Fortunately, preserved buildings offer a quick glimpse into what once was. Scattered through Kosciusko County are historic buildings and houses individuals have taken on the work of restoring to their original form.
“It’s easier to tear something down than build from scratch. You lose part of the charm,” said Nick Hauck, the managing director at Village at Winona Lake. “Ninety percent of the shops in the village are original, and they’re part of the aesthetic of Winona Lake.”
In the 1990s, Winona Lake converted 100-year-old buildings into shops. The village transformed from a derelict area the public avoided into a hub hosting community events on a regular basis.

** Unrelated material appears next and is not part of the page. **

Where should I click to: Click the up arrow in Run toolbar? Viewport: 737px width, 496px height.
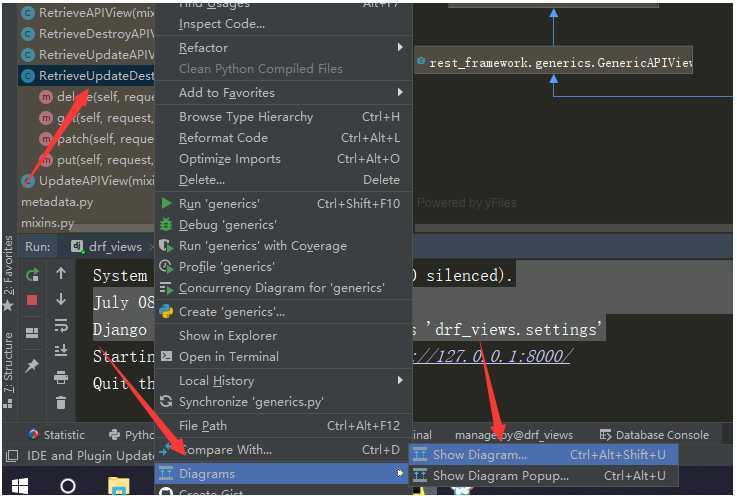61,273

The restoration project not only effected the aesthetic — it impacted the economy. Last year, the retail and restaurant businesses in the village had in excess of $8 million in sales.
According to Terry White, a volunteer at the Winona History Center, another obstacle that occurs with restoring and preserving older buildings is finding original photos and drawings to reference as well as uncovering the accurate history of the building. Houses more than 100 years of age didn’t always have addresses, making hunting for their history in court records a difficult task.
With distinctive styles and characteristics, older buildings aren’t just capturing the eye of passersby but the interest of those fascinated by architecture.
“The restoration of historic structures always brings forth research into the architecture. There are magazines interested in the Winona Lake home architecture and the history of it,” explained White. “Winona Lake has a rich history that’s tied to national figures and movements. It’s important to preserve the accurate information of what occurred during that time and the evolution of today.”
Constructing upgrades to older buildings while remaining as authentic as possible is challenging, but not an impossible feat.
Sharon Whetstone, homeowner of a farmhouse built in 1860 and the back of the house built in 1910, has installed features from other time periods, making her home a time capsule. When it was featured on the historical home tour in 2010, the front was 150-years-old and the back was 100-years-old.
“You have to think about how you’re refurbishing,” Whetstone commented. “I was once looking for a new light for the dining room. The light was authentic-looking with brass fixtures, but was from 1960. I wanted something more original, so I spoke with a lady about changing the fixture to something closer to the time, but in 1860, they used gas fixtures. REMC hadn’t come to the country until 1930.”
Even if one of the original boards needs repaired, it’s replaced with the same wood and cut. It takes a little extra time and money, but it is Whetstone’s joy to keep the house as authentic as possible.
“I believe when you preserve something from history — a house and story — then that’s a way it can be retold and passed on,” said Whetstone. “We don’t do enough passing on and sharing history of things today.”